Abstract

Great strides have been made in the endoscopic and radiologic therapy of esophageal varices in the past few years. With the advent of variceal band ligation and transjugular intrahepatic portosystemic shunt, almost every acute variceal bleed can be controlled. In addition, over the past decade great strides have been made in the noninvasive imaging and pressure measurement of esophageal varices. Yet, the mortality rate from variceal bleeding has not changed significantly and the pharmacologic therapy of esophageal varices and the prophylaxis of the initial variceal bleed has lagged behind these other interventional advances. These authors believe that progress in these areas has been slow because the pathophysiology and hemodynamics of esophageal varices are not well understood. It is through progress in the areas of endoluminal ultrasound imaging of esophageal varices and noninvasive pressure measurement that progress has finally been made in the area of the pathophysiology of variceal bleeding. In this update, two novel ideas regarding the pathophysiology of variceal bleeding are described.

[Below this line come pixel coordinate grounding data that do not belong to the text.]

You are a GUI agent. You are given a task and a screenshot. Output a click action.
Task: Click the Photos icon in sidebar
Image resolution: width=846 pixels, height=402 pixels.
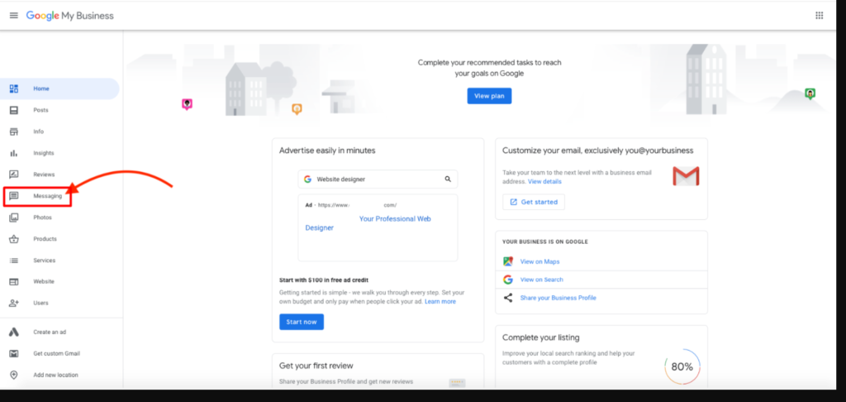point(14,218)
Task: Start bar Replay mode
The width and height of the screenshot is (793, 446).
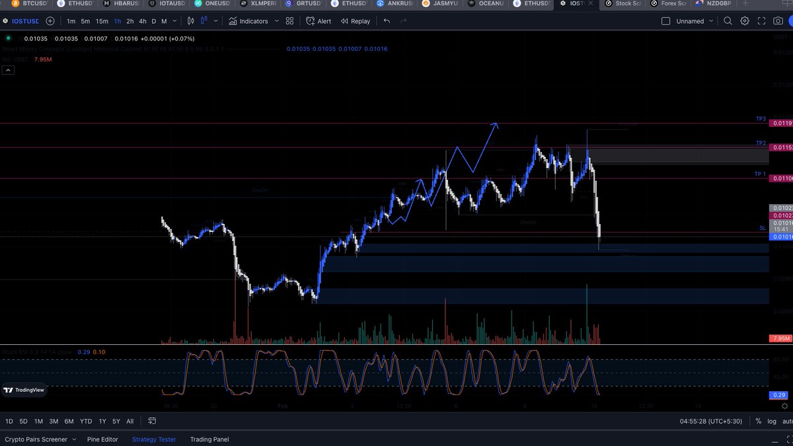Action: pos(355,20)
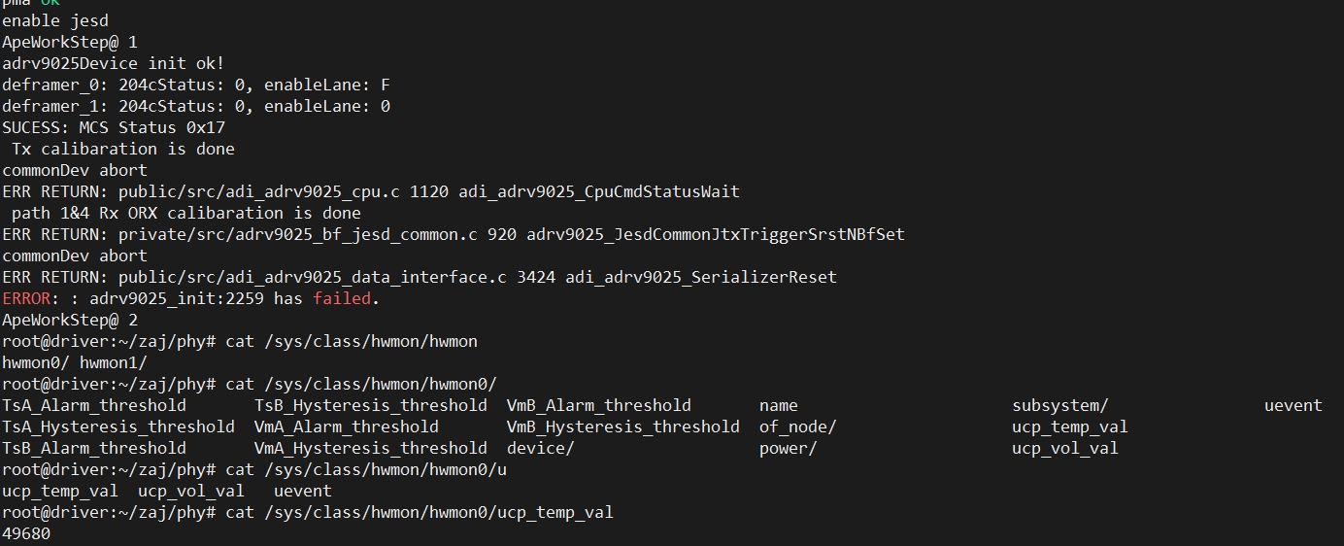The width and height of the screenshot is (1344, 546).
Task: Click the output value 49680
Action: (x=26, y=533)
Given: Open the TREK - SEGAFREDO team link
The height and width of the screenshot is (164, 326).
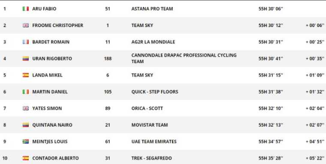Looking at the screenshot, I should pos(151,158).
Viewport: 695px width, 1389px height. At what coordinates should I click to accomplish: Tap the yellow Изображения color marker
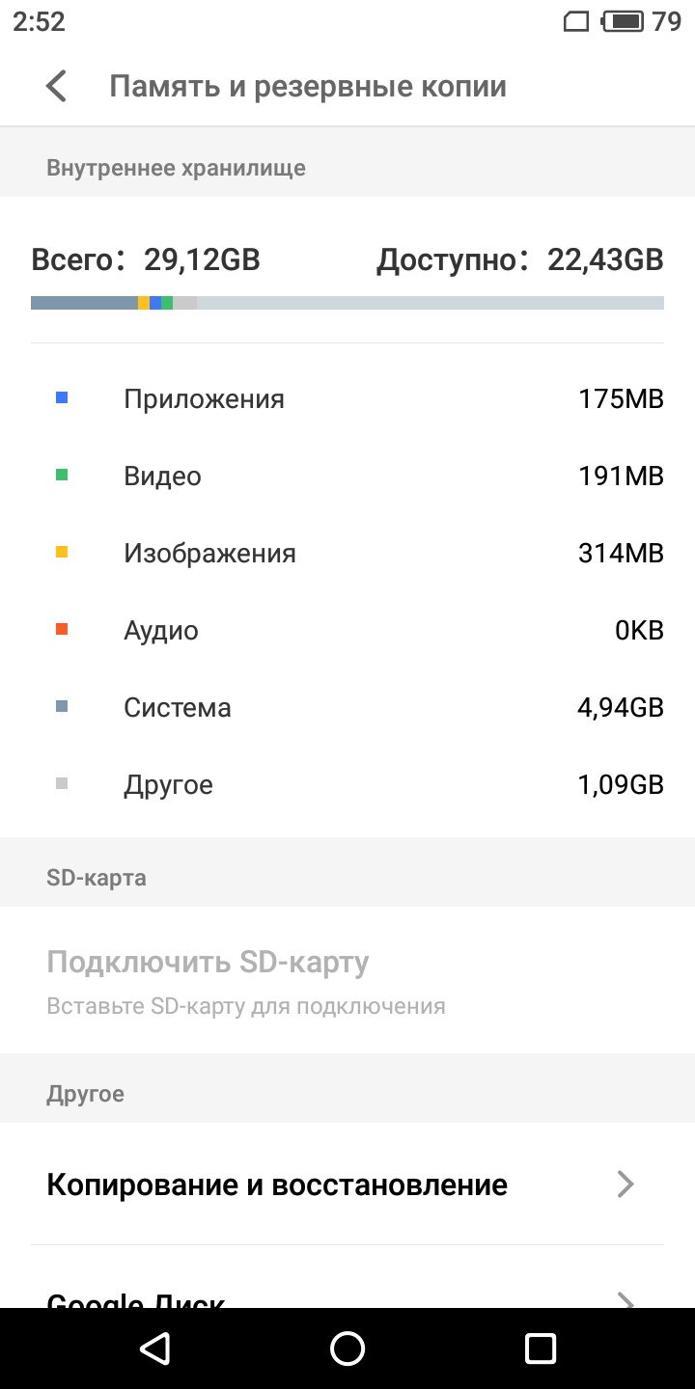62,552
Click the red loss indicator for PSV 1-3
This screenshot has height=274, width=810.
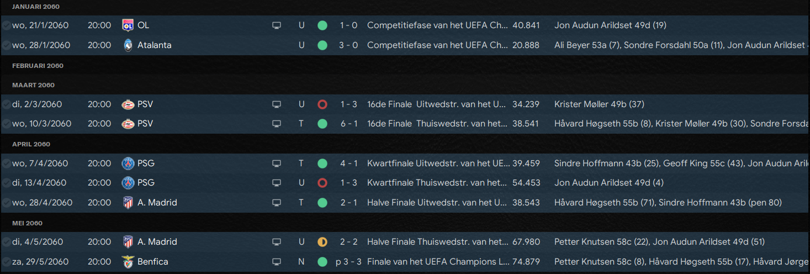(322, 104)
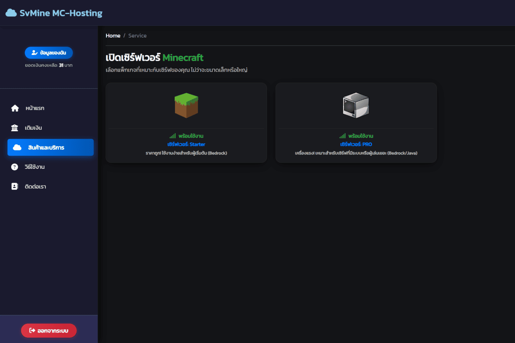
Task: Click the question mark help icon
Action: point(15,167)
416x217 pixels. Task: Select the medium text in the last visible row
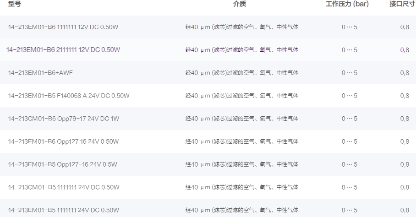(x=242, y=211)
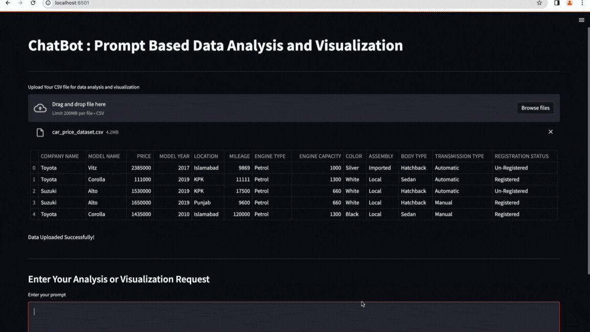Click the prompt text area
This screenshot has height=332, width=590.
[x=293, y=317]
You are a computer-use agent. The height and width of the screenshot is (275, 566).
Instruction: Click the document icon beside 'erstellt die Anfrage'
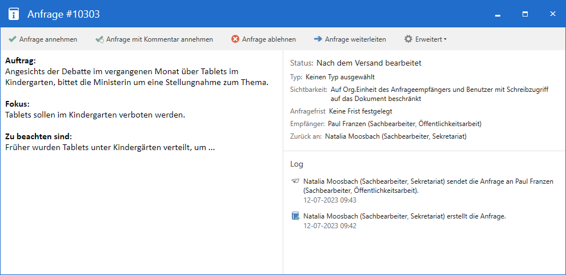click(x=295, y=216)
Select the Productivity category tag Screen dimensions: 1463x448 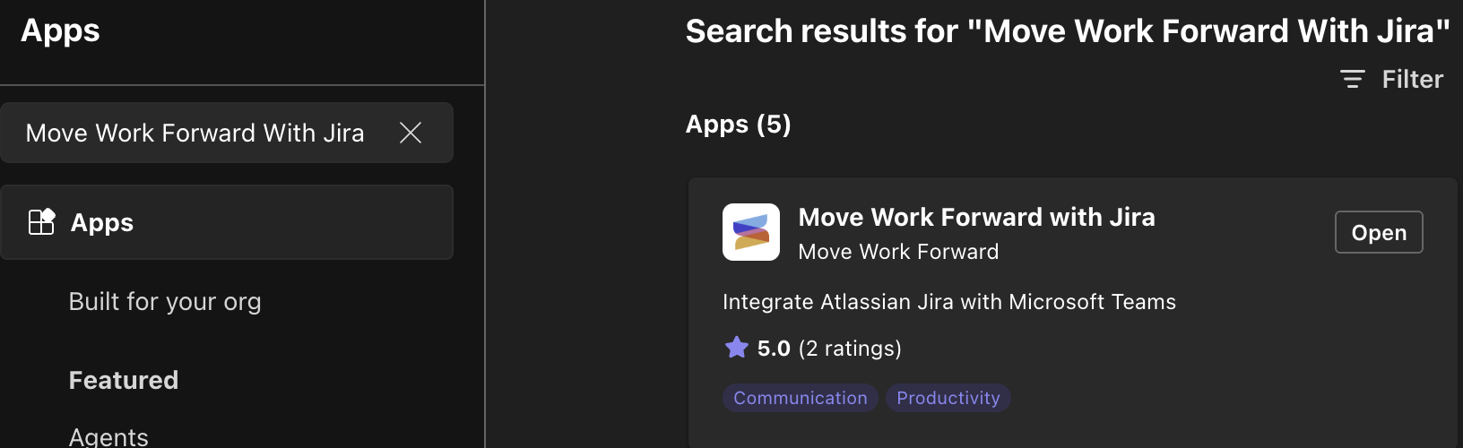tap(948, 398)
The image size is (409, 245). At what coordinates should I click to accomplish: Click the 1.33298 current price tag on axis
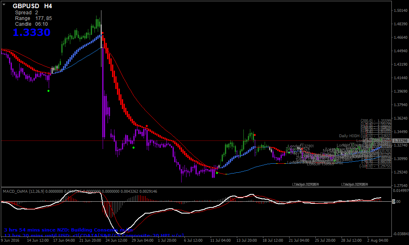coord(399,140)
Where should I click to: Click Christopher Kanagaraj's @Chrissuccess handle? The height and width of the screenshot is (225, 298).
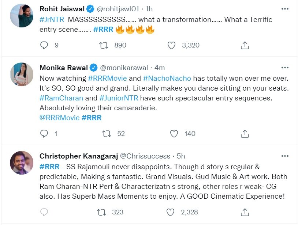point(145,156)
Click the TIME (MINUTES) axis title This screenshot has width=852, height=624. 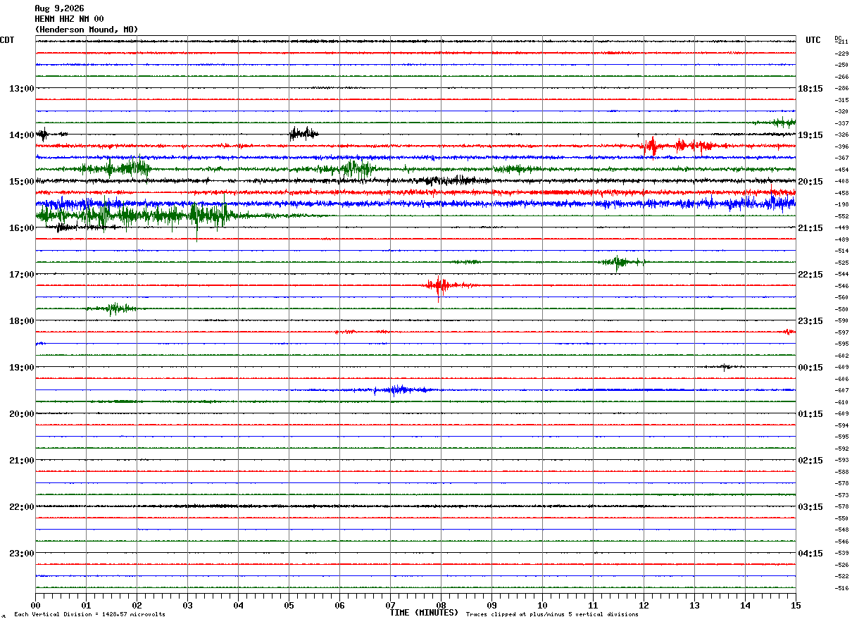(x=424, y=612)
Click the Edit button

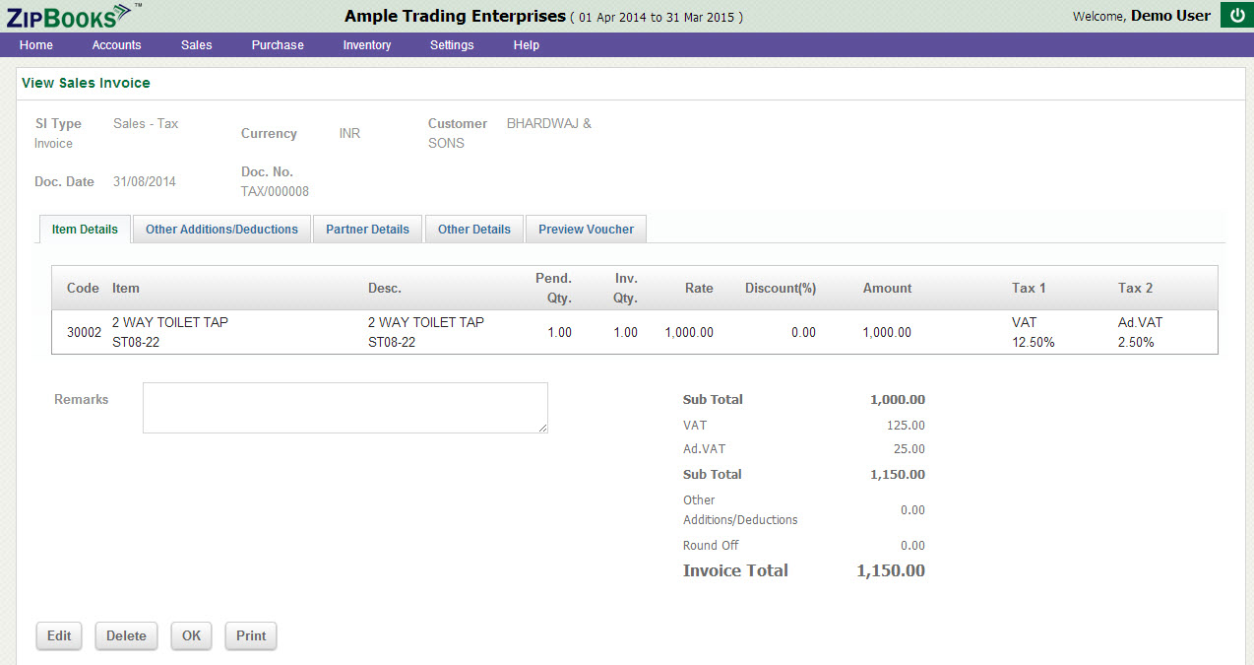pos(59,635)
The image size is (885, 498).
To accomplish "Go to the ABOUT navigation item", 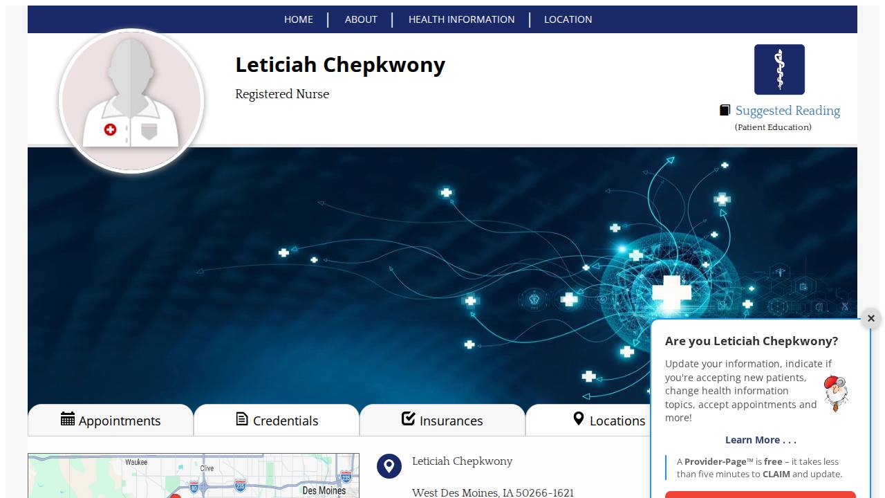I will point(361,19).
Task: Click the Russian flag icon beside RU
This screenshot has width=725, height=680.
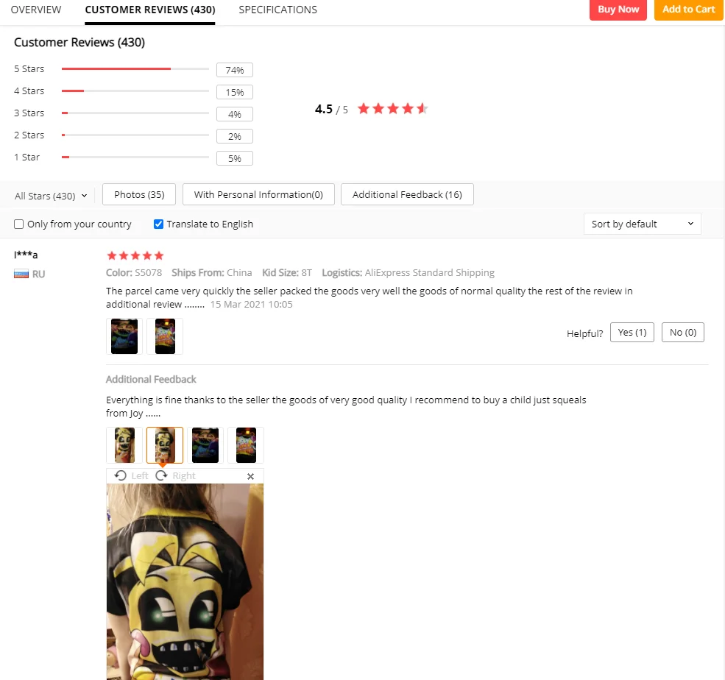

The first regards increased variceal pressure during peristaltic contraction. The second describes increased variceal pressure with increasing intraabdominal pressure. These new observations suggest a new pathophysiology in the cause of variceal bleeding and imply new methods to prevent and treat variceal bleeding. This update and review of esophageal varices is given in five sections: new developments in the pathophysiology of esophageal variceal bleeding, screening for esophageal varices, prediction of variceal bleeding, treatment of esophageal varices and new modalities to evaluate esophageal varices.